Data provided:
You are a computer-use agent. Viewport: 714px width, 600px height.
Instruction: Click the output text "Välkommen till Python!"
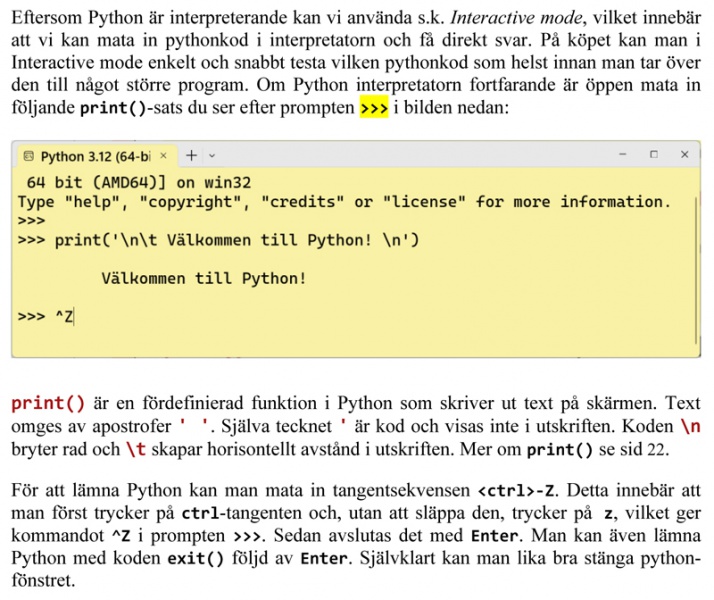point(204,278)
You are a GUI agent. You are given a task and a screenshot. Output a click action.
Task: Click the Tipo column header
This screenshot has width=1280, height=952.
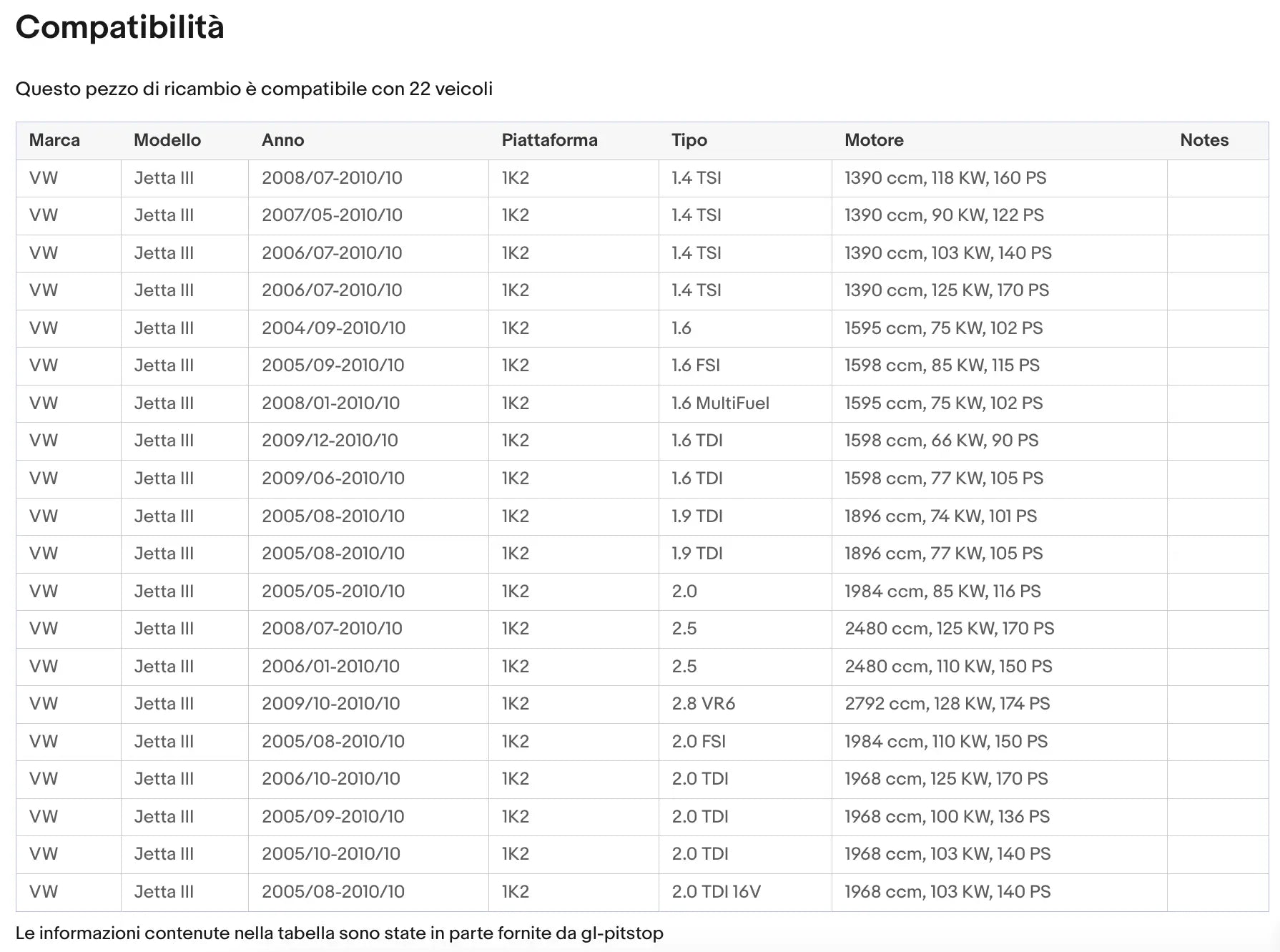(x=689, y=140)
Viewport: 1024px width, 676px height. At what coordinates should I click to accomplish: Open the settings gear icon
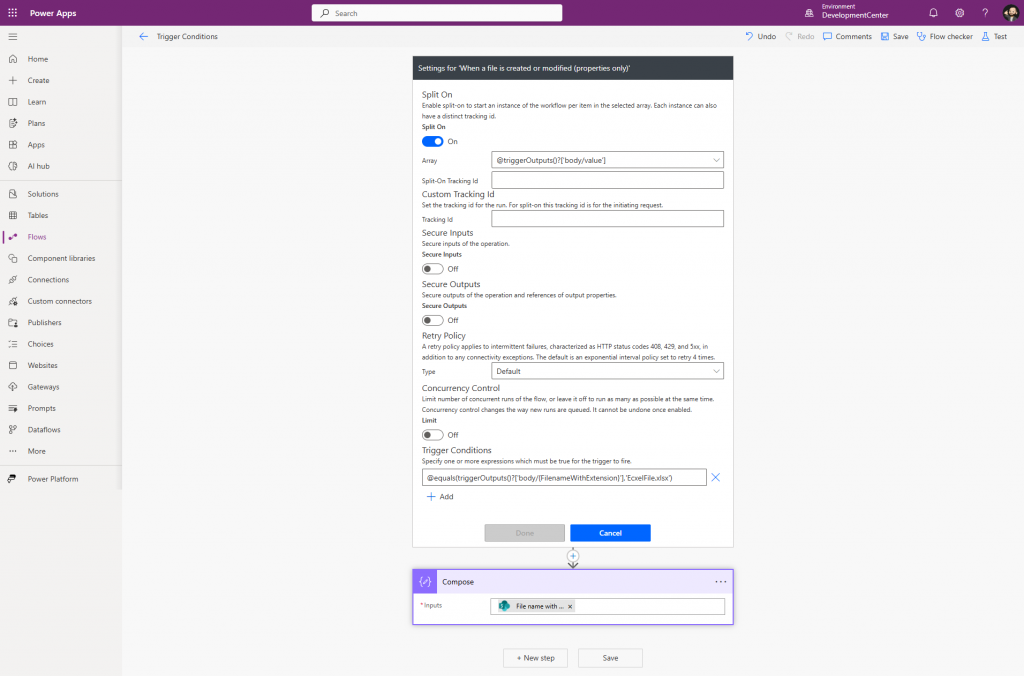click(957, 13)
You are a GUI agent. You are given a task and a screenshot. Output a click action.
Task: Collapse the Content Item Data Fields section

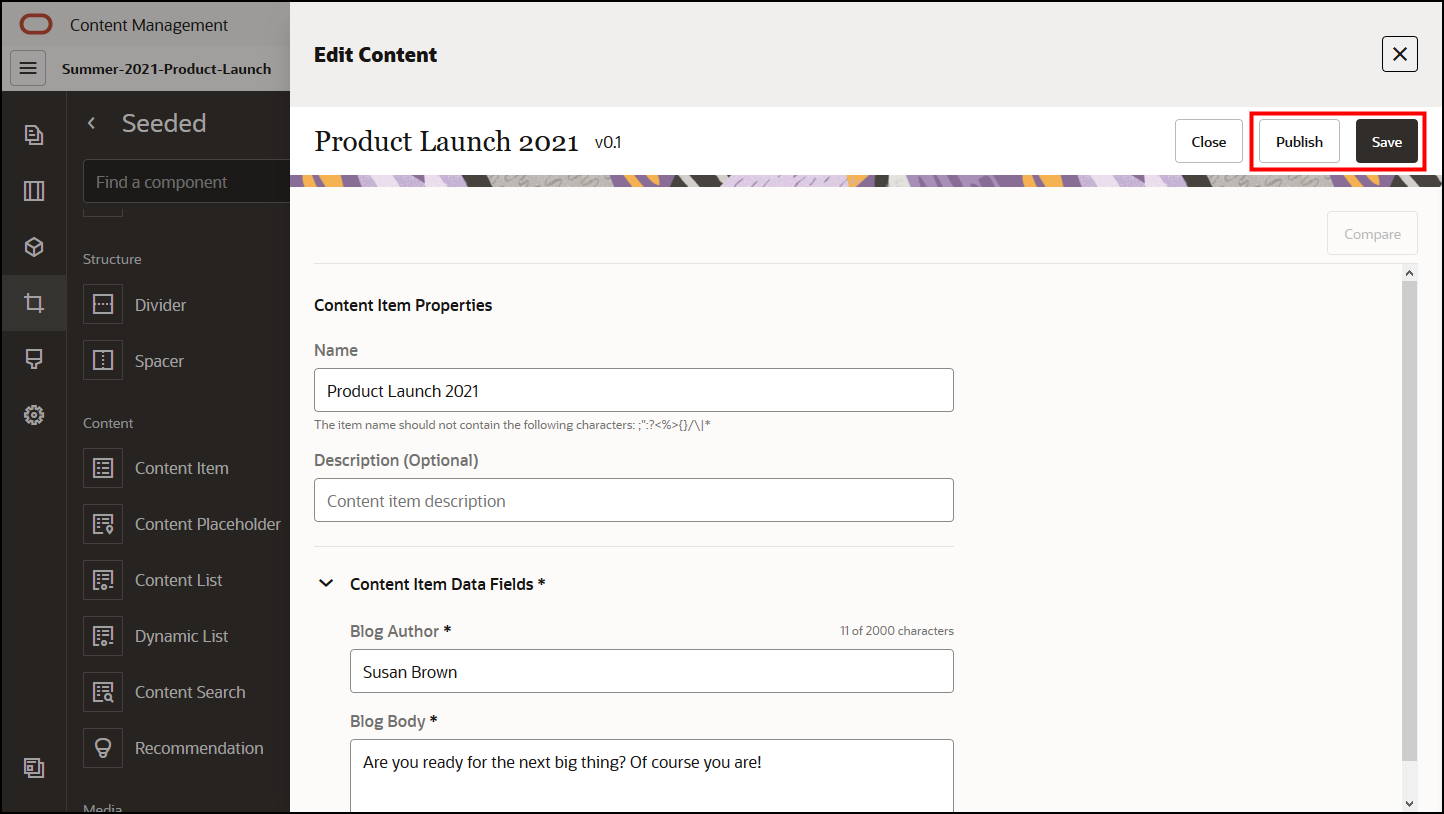(326, 584)
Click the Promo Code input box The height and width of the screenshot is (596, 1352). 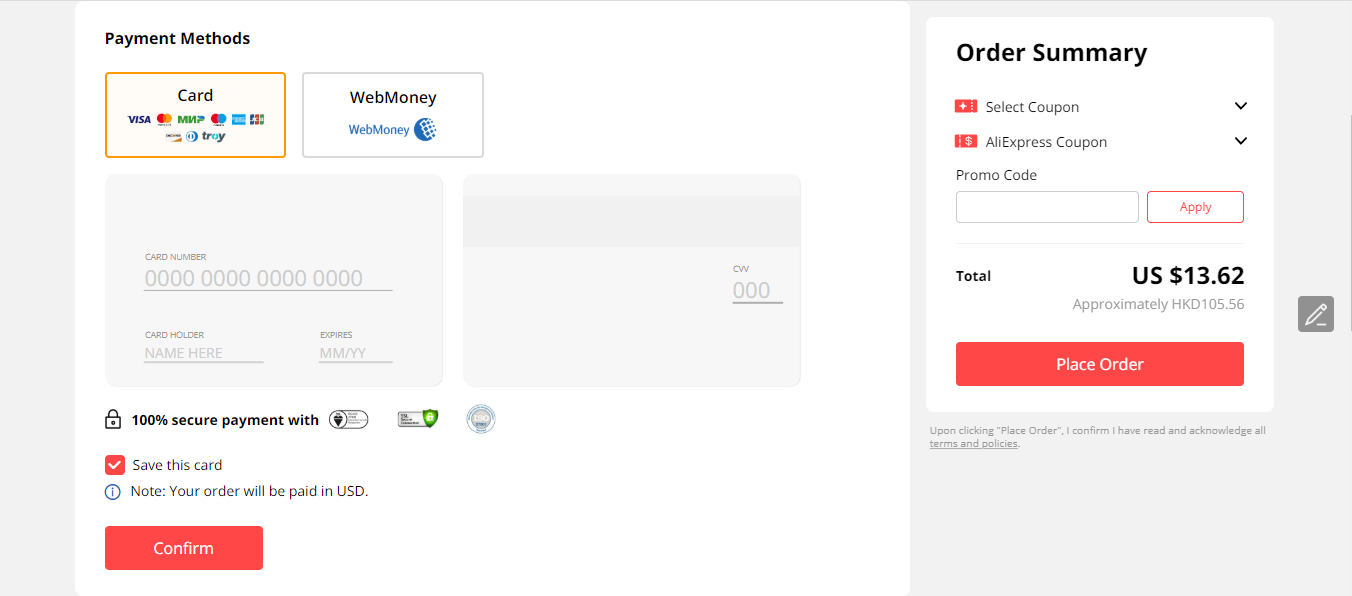pos(1047,207)
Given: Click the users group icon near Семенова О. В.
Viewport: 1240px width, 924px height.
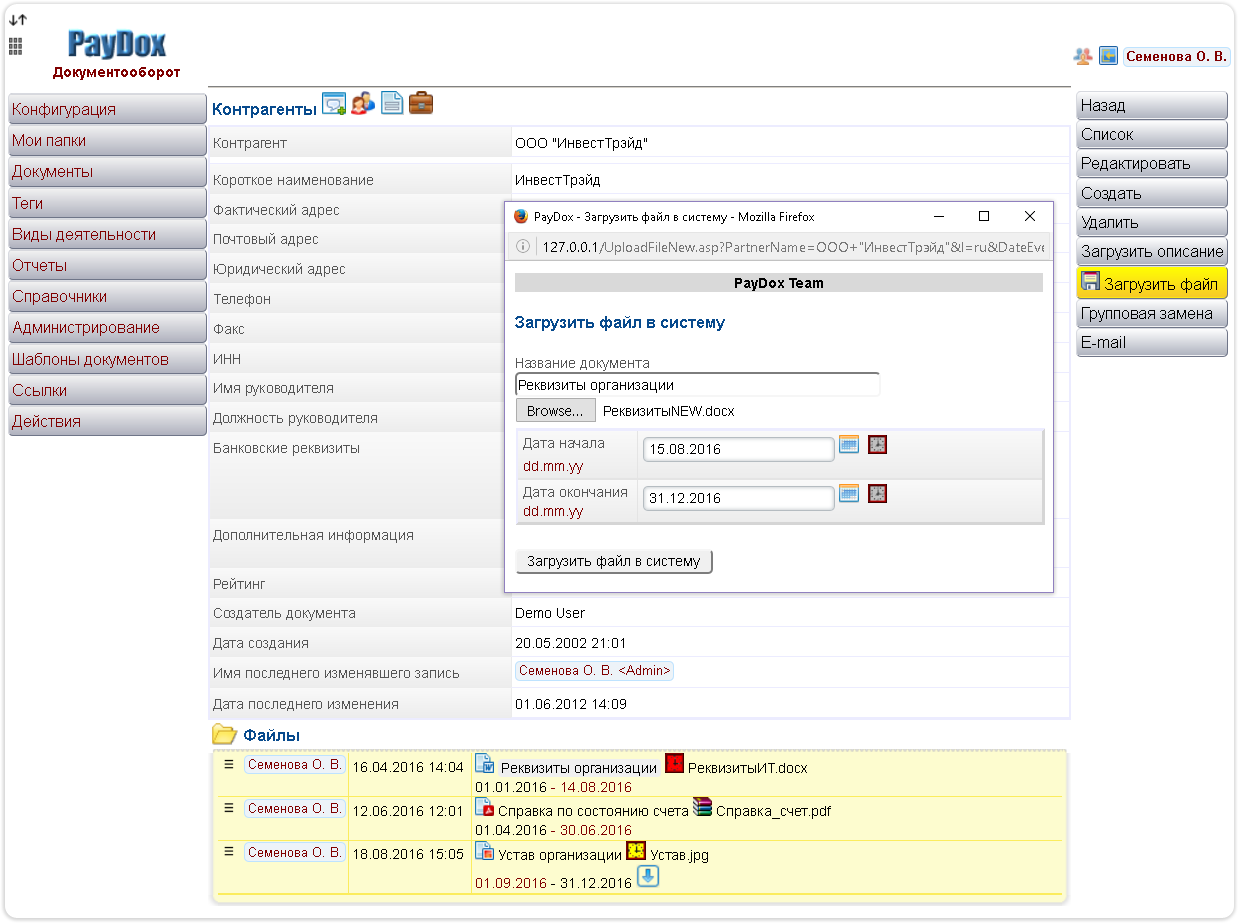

The problem: Arrange the stretch of records from the start through the line containing "point(204,278)" as a two-column CSV with the headers instruction and click_point. Give one row per record, put its text and its answer each in a single quoted field with line breaks replaced by spaces, and leave the pictures out.

Reply:
instruction,click_point
"You are a computer-use agent. Viewport: 714px width, 600px height. Instruction: Click the output text ""Välkommen till Python!""","point(204,278)"